Off-Season Sports


Alexis Pagel

After school, the track is usually crawling with high school athletes who are ready to get an early start to their season, but to the covid-19 restrictions, the students can’t use the schools facilities like the track. “I would love to be able to use at least the outdoor track, but I understand they’re using all these precautions because of Covid,” said Campbell Faust (12).


Since the  release of the covid vaccine, spring athletes at CT are pumped for the increasing possibility of having a full season. However, the athletes are struggling to get vital pre-season training that they are used to, making an already chaotic season that much harder. 

According to Avery D. Faigenbaum at the University of Massachusetts,  his research published February of 2001 showed, “While the total elimination of youth sport injuries is an unrealistic goal, it seems prudent for high school athletes to participate in at least 6 weeks of preparatory conditioning (including general strength, aerobic, and flexibility exercises) prior to sports participation.” Preventing sports from pre-season training could not only be detrimental to the season, but could also increase players’ chances of getting an injury.

Due to Covid-19 restrictions, CT had to close down some of their sports centres like the pool and track for off season sports. “We relied on one being able to use the hallway when the weather’s not very good and without access to either of those right now, I can give kids workouts, but I understand if sprinters don’t want to come and run when it’s 20 degrees,” said John Faust, the head track and boys cross country coach.
While some athletes have the privilege of being able to train with resources provided by their club teams, others had to go into their season blindly. Athletes who rely on school pre season training to get ready had to make due without.

“I think a lot of people are also in the same situation I am where they didn’t get to be able to practice because of covid and their club teams couldn’t find a pool. So I think the whole team is kind of not up to last year standards because nobody was able to practice for the longest time,” said Madalynn Rodau (10). 

Pre-season training is not only important for athletes, also a honeymoon period, implemented to create team spirit and bonding. It is an opportunity for new teammates to make friends with the upperclassmen, for a freshmen to get a senior buddy to show them the ropes, and a chance for the coaches to put together their teams. Having a strong team dynamic is just as important as having a team in shape. Most of the players meet for the first time during pre season training and stay friends throughout their high school careers. 

“My guess would be though, those girls if I asked them if they would have preferred to have five days or the two days like we had, they all would probably say five,” said Kevin Chatham, the varsity swim coach, “then they would have more confidence and be in a little better shape.”

Trying to find time to train for your sport while following all the rules and regulations can be stressful. Not only does off season training increase the chances of being injury free and create a sense of family, it also creates a sense of confidence. Knowing the ropes and understanding how things work can give an athlete confidence. Confidence is important for an athlete to perform their best.

“I’m definitely less confident this season because I feel like I haven’t had the training that I did last year. Last year I made state but I probably won’t make state because of everything and because I haven’t had as much training so I feel kinda out of shape in a way,” said Rodau.

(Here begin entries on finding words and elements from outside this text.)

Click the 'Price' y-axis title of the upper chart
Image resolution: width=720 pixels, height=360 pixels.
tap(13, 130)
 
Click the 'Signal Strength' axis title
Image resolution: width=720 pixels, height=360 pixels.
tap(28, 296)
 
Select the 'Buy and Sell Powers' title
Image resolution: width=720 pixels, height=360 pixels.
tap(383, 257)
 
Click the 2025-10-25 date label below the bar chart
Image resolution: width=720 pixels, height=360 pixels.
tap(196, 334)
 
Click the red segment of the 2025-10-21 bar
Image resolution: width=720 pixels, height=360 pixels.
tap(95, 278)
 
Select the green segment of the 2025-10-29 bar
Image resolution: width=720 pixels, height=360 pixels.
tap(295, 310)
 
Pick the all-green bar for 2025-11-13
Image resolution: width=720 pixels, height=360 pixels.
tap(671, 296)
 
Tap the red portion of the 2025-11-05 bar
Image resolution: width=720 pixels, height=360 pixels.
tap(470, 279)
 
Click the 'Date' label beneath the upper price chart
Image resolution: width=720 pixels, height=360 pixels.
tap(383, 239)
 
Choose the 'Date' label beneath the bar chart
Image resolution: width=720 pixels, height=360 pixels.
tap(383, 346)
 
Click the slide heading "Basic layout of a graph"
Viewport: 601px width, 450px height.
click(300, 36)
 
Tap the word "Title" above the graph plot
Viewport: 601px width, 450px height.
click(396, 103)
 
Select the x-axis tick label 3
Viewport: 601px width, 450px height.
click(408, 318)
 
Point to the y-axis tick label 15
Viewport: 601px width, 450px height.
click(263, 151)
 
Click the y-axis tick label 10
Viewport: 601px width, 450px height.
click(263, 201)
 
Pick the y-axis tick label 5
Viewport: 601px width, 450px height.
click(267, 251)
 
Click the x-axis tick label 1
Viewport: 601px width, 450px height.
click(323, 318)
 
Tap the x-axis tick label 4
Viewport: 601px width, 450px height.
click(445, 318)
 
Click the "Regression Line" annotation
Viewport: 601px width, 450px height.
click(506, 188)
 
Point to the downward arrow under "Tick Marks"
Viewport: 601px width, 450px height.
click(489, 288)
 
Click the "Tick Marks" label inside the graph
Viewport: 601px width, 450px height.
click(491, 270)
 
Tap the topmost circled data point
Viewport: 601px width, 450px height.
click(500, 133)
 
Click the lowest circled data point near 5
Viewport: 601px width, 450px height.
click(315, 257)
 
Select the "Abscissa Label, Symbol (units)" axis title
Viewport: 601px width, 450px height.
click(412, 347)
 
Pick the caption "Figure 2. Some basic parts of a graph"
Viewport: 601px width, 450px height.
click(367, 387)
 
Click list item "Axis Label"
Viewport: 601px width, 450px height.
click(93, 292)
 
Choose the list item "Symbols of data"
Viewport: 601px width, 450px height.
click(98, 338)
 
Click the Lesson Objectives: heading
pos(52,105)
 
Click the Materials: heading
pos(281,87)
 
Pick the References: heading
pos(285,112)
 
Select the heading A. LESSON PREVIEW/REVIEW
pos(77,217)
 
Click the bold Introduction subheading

Pre season training can be done without a team. Covid has given the others to be more dedicated to their sport by going and training on their own. However, finding the motivation to practice can be hard without the support of your team.

“We weren’t allowed to practice with the team as much which wasn’t motivating. So that was difficult, like running on your own because I don’t like running on my own, running with my team is more fun. But once I started running with my team, it was more fun,” said Lauren Hodges (12), a varsity cross country runner.

Though some athletes haven’t gotten the usual training that they are used to, just having a season is rewarding enough. Practice doesn’t make perfect, perfect practice makes perfect, so even if you don’t have a lot, the CT athletes are prepped and ready for go time.